(What the exercise asks): Copy verbatim the block of lines in the entries below whose first line contains "Frugal (46, 499)" and whose last line contains "Dying Light : The Beast Easy". Leave out all other lines.

Saved data entries:
· · · · · · ·
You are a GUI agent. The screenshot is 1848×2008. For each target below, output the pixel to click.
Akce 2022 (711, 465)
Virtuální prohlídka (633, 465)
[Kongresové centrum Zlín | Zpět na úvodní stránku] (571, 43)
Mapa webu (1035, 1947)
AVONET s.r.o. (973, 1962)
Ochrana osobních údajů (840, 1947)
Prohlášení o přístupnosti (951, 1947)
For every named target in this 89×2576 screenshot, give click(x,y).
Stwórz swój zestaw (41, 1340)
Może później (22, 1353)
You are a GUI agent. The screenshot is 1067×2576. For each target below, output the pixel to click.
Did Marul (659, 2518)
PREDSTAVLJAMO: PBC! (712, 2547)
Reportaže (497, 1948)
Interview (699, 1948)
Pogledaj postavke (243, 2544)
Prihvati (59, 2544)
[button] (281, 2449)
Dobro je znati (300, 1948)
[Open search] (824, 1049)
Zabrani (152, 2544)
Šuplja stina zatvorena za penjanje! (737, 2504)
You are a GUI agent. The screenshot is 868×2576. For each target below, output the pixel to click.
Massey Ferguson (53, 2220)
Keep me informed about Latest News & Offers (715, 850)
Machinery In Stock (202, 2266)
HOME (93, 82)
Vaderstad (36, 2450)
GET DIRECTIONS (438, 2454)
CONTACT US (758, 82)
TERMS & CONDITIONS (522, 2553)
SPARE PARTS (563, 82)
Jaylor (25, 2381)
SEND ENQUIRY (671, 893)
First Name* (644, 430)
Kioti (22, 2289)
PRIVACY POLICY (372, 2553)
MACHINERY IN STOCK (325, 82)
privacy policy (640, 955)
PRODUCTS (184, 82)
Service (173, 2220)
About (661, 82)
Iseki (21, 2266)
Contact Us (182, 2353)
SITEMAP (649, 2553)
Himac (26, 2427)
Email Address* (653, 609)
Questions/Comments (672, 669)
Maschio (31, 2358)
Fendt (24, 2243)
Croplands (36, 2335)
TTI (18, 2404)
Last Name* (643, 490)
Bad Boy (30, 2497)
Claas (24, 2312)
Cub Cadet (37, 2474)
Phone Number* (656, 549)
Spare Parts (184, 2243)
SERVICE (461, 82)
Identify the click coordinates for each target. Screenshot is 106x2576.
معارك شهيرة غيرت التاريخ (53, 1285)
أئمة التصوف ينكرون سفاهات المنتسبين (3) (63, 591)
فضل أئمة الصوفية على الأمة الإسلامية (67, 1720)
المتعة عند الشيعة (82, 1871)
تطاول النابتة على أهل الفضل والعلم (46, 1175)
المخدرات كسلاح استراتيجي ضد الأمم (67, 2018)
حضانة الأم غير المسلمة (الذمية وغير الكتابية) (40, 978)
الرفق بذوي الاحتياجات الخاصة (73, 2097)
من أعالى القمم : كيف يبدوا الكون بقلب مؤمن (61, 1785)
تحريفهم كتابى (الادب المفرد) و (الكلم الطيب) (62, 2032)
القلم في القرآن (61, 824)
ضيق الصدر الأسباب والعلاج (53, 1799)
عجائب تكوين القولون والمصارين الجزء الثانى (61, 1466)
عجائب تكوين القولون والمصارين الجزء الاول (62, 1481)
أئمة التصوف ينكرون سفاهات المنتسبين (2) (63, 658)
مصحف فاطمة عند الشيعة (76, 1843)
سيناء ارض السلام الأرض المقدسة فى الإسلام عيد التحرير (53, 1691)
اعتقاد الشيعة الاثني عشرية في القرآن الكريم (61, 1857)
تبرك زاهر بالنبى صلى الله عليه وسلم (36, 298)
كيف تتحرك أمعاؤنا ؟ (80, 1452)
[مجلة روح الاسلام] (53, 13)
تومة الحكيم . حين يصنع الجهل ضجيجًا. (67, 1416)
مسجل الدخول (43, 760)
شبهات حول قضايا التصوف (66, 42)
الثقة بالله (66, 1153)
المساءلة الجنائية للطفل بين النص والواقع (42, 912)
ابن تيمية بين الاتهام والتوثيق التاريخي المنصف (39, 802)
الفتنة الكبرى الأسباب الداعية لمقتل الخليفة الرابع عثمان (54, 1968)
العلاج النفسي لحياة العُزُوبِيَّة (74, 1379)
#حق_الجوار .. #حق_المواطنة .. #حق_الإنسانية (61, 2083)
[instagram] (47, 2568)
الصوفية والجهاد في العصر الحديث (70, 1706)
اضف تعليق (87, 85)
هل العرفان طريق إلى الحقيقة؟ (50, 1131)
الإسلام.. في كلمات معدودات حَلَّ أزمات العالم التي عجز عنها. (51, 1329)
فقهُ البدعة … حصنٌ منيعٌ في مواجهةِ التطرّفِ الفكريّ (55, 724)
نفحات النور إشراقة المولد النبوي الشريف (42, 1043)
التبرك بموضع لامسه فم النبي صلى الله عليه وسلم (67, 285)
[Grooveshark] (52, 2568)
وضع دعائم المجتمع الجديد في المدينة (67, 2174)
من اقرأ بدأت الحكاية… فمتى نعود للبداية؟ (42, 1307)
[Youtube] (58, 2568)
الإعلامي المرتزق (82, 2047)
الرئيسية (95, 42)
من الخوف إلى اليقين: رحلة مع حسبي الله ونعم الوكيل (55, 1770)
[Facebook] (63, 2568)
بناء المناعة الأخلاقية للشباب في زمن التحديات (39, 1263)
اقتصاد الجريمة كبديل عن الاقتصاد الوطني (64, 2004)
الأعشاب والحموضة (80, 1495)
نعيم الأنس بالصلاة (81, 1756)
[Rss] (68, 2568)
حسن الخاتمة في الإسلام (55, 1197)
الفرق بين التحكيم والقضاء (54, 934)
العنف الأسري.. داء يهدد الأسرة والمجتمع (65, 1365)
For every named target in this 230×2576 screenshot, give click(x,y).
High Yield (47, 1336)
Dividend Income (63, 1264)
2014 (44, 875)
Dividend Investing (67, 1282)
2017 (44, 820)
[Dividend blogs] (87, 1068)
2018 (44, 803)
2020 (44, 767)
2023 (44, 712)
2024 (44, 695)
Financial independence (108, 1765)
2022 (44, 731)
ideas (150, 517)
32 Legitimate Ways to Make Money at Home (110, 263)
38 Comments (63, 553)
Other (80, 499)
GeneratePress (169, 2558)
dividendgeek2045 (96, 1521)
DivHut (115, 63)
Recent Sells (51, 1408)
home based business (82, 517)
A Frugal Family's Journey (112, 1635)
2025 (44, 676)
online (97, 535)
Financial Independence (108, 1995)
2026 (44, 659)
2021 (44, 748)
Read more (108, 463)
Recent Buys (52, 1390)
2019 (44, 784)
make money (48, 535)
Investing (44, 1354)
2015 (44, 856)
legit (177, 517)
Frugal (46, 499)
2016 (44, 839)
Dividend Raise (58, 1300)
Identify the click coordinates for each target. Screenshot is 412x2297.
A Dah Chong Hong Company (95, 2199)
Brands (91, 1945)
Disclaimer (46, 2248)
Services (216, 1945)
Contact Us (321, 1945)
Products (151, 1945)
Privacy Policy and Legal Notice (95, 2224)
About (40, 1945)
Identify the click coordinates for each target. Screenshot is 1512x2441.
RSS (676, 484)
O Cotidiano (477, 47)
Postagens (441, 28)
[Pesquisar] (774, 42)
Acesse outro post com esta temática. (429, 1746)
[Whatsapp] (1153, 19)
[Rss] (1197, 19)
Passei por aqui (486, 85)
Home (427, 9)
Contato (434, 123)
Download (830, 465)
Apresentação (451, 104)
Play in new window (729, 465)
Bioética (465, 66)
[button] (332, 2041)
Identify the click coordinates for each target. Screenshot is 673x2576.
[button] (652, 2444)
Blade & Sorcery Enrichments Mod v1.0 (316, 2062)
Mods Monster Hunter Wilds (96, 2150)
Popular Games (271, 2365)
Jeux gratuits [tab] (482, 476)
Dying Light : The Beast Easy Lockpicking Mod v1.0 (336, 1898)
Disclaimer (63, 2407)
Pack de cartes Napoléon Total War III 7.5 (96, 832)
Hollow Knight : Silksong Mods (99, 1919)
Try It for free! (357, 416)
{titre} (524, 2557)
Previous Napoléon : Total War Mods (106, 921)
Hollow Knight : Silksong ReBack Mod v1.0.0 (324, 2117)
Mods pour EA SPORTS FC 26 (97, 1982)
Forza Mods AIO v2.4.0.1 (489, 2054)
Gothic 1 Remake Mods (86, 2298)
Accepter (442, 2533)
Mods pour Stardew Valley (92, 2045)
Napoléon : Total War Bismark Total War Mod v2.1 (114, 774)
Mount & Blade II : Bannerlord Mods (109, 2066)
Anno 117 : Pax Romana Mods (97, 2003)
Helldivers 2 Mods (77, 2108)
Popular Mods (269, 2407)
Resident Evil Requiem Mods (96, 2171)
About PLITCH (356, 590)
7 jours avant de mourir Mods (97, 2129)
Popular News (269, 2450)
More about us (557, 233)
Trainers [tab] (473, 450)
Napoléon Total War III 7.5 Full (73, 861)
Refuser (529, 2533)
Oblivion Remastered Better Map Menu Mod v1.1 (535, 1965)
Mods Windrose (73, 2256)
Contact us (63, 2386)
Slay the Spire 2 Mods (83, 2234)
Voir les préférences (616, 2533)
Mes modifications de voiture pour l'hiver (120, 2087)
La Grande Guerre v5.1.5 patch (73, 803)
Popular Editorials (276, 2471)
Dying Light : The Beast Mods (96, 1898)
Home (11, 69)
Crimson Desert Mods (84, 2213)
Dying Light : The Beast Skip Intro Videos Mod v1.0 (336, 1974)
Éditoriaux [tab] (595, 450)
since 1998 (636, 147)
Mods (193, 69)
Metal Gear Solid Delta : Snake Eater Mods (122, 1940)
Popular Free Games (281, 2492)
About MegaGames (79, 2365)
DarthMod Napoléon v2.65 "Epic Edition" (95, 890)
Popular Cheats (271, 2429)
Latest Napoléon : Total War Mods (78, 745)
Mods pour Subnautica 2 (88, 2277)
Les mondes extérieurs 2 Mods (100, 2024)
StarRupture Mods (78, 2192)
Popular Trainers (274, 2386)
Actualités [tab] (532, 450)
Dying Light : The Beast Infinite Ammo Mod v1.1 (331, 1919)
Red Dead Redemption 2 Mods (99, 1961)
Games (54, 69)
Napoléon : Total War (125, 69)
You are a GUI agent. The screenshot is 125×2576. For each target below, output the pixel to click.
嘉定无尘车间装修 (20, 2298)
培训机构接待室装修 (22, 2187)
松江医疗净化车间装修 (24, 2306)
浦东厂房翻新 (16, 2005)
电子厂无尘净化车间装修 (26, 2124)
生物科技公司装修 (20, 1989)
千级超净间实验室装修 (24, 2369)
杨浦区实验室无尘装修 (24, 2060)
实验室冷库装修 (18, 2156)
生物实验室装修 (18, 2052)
· · · · · · ·
(Solution for this task):
Frugal (46, 499)
2016 (44, 839)
Dividend Raise (58, 1300)
Identify the click coordinates for each target. Screenshot is 412x2297.
A Dah Chong Hong Company (95, 2199)
Brands (91, 1945)
Disclaimer (46, 2248)
Services (216, 1945)
Contact Us (321, 1945)
Products (151, 1945)
Privacy Policy and Legal Notice (95, 2224)
About (40, 1945)
Identify the click coordinates for each target. Screenshot is 1512x2441.
RSS (676, 484)
O Cotidiano (477, 47)
Postagens (441, 28)
[Pesquisar] (774, 42)
Acesse outro post com esta temática. (429, 1746)
[Whatsapp] (1153, 19)
[Rss] (1197, 19)
Passei por aqui (486, 85)
Home (427, 9)
Contato (434, 123)
Download (830, 465)
Apresentação (451, 104)
Play in new window (729, 465)
Bioética (465, 66)
[button] (332, 2041)
Identify the click coordinates for each target. Screenshot is 673x2576.
[button] (652, 2444)
Blade & Sorcery Enrichments Mod v1.0 (316, 2062)
Mods Monster Hunter Wilds (96, 2150)
Popular Games (271, 2365)
Jeux gratuits [tab] (482, 476)
Dying Light : The Beast Easy Lockpicking Mod v1.0 (336, 1898)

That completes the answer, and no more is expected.